Dagegen war „Outdoor Miner“ schon wieder ein richtiges Stück Pop-Klassizismus, gegen das sie doch eigentlich angetreten waren. In den Liner Notes wird das jetzt als „as perfect a slice of State of the art pop as it was possible to produce in 1978“ bezeichnet. Das mit „art“ kann man getrost vergessen. Das war Pop, egal wie beliebt und einflussreich Wire ansonsten auch bei der deutschen Art Rock-Gemeinde wurde. (Noch jeder Talking Heads-Song war 1978 um einiges „artier“ als „Outdoor Miner“.) Aber der geplante „Top of the Pops“-Auftritt damit fand nie statt, weil die Band nicht wollte. So was ärgert eine Plattenfirma denn doch, die davon lebt, dass Geld reinkommt. Denn so schaffte es die Single gerade mal bis auf Platz 51 der Hitparade, die LP trotz allen Kritikerlobs in Funk und Presse nur bis auf den 48. – für eine einzige kurze Woche! Da war Knatsch programmiert.
Mit Chören, noch viel mehr Synthesizern und ganz üppigen production values war „154“ (4) dann eigentlich schon ganz gewöhnlicher Prog-Rock, allerdings doch von höchst fantasievoller und so hochkarätiger Machart, dass endgültig alle Kritiker querbeet Jubelhymnen anstimmten und fast schon ein wenig Mainstream-Verdacht aufkommen konnte. Selbst mit so was wie „Map Red 41″ N 93″ W“ hätte man jetzt langsam eine breite Fan-Basis aufbauen können. Aber mit Samples (von „Three Girl Rhumba“) und Songs („The I5th“) sollten später andere ausgewachsene Hits haben.
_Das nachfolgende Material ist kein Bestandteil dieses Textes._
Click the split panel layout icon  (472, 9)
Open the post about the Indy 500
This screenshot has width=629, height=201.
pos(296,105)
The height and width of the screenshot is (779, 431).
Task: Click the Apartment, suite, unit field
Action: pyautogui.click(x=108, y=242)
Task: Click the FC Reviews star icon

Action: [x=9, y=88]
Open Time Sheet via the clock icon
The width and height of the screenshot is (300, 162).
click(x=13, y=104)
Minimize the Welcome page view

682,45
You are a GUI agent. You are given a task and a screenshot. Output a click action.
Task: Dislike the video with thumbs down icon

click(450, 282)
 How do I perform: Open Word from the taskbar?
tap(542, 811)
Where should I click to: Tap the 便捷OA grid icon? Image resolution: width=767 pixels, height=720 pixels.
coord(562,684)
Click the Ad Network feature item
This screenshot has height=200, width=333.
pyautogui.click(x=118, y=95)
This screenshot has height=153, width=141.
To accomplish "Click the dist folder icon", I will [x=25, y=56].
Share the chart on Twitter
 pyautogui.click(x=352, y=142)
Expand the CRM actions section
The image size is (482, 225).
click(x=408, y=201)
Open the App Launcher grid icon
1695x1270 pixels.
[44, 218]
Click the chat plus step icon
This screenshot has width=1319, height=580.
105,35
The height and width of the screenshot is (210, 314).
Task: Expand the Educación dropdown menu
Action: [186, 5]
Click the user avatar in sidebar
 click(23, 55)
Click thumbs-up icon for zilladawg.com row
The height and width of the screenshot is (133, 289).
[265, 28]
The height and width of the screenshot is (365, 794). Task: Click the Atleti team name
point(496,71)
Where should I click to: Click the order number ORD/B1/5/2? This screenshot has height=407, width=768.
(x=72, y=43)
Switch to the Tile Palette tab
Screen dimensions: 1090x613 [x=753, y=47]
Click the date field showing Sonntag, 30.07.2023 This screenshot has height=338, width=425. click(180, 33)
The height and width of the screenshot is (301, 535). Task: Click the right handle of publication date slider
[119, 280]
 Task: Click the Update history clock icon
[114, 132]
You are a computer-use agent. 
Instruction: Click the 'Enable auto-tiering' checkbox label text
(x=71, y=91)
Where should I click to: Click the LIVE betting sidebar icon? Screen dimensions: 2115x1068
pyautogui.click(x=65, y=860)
Von Harmonie konnte in der Band bei der Produktion der dritten LP längst keine Rede mehr sein, und ohne Unterstützung der Plattenfirma wurde das Unternehmen Wire für die nächsten Jahre ein kommerzielles Desaster. Aber vom Ruhm dieser nun remastered vorliegenden Anfangsjahre nährt sich ihre Legende für immer.